Inspired by the ancient Greek symbol of the phoenix—a bird reborn out of the ashes of its decayed predecessor—Michael Rosenfeld Gallery’s Armory Show exhibition focuses on rebirth and transformation, presenting a selection of museum-quality works by artists central to the gallery’s program. Our booth presentation features paintings, sculpture and works on paper evoking themes of hope and transcendence. Constituting the gallery's first in-person exhibition beyond its own walls since the pandemic began, the selection spans nearly a century of American art, including both abstract and figurative compositions thematically unified by explorations of natural, spiritual and personal reawakening. Artists featured include Benny Andrews, Hannelore Baron, Mary Bauermeister, Romare Bearden, Harry Bertoia, Norman Bluhm, Lee Bontecou, Barbara Chase-Riboud, Ed Clark, Joseph Cornell, Elaine de Kooning, Willem de Kooning, Beauford Delaney, Claire Falkenstein, Sam Gilliam, Michael Goldberg, Morris Graves, Nancy Grossman, Grace Hartigan, William H. Johnson, Lee Krasner, Yayoi Kusama, Jacob Lawrence, Alfred Leslie, Norman Lewis, Conrad Marca-Relli, Joan Mitchell, Alfonso Ossorio, Agnes Pelton, Jackson Pollock, Richard Pousette-Dart, Betye Saar, Lucas Samaras, Lenore Tawney, Alma Thomas, Bob Thompson, Mark Tobey, Charles White, Charmion von Wiegand and William T. Williams.

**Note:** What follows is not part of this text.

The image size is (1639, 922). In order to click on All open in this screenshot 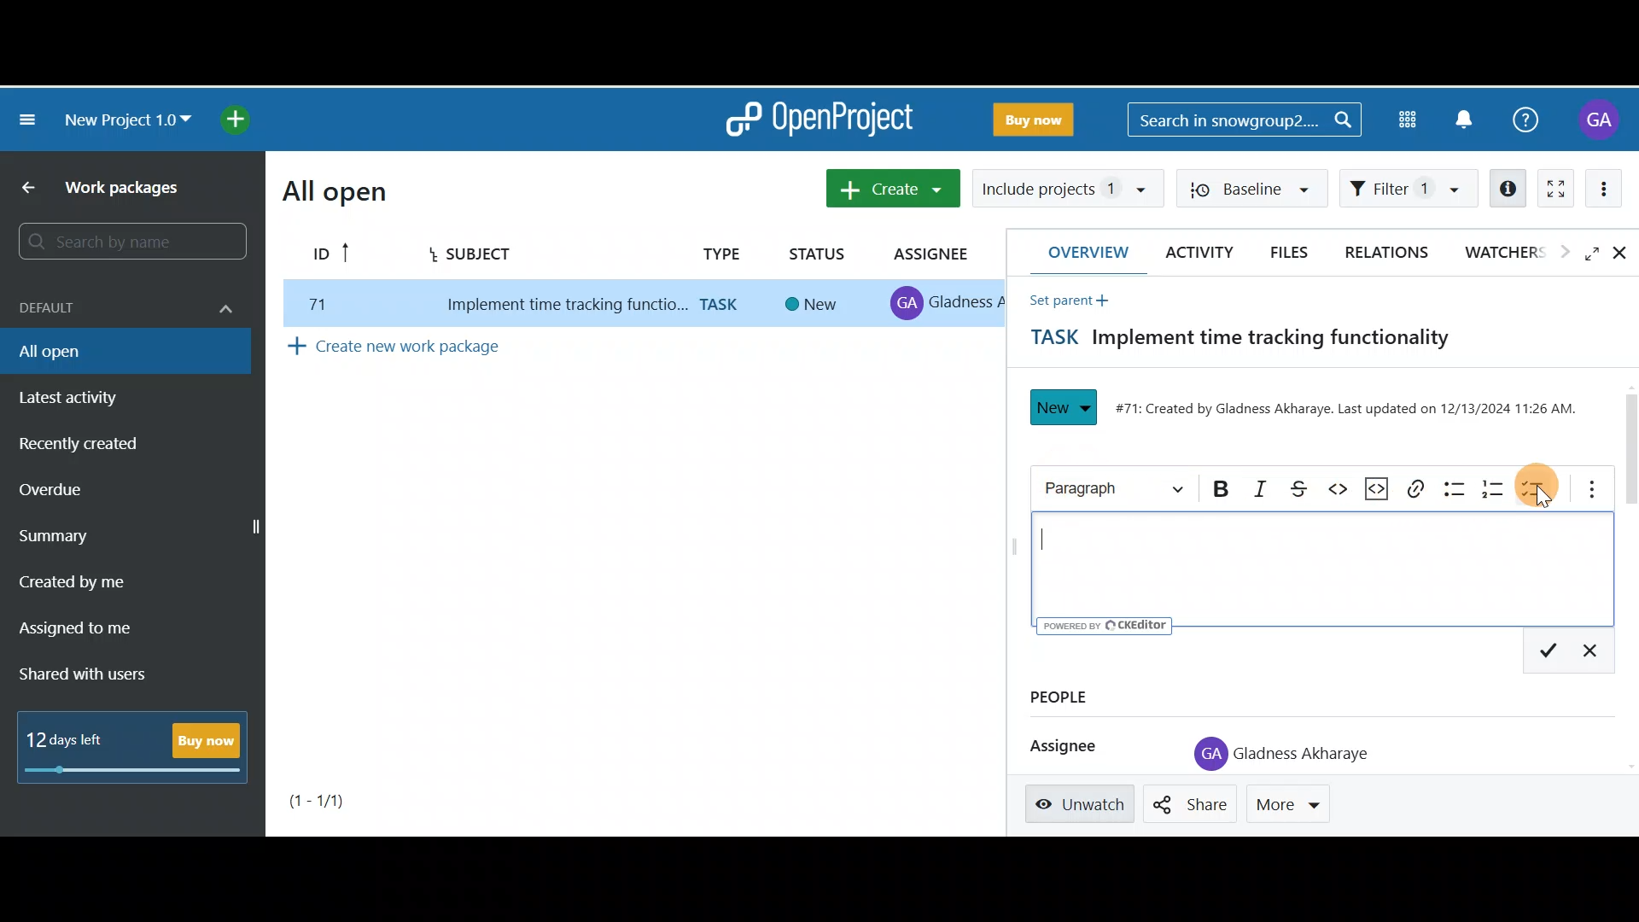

Michael Rosenfeld Gallery is also included in The Armory Show’s Platform presentation, a specially curated section of the fair reserved for large-scale or site-specific works. Titled Can you hear the fault lines breathing? and curated by Claudia Schmuckli, Platform includes eight works speaking to the possibilities for unifying divided institutions through empathy. On view from Michael Rosenfeld Gallery is the monumentally scaled Benny Andrews mural titled Circle (Bicentennial Series) (1973). Comprising twelve adjacent canvases and measuring overall 120" x 288" / 304.8 x 731.5 cm, the painting’s composition symbolizes the Black experience in the United States through the portrayal of an individual’s trauma born of America's racist past and present. Surreal in style and rich in interpretive possibility, Circle is an enduring testament to the country’s ongoing struggle toward collective reconciliation and racial justice.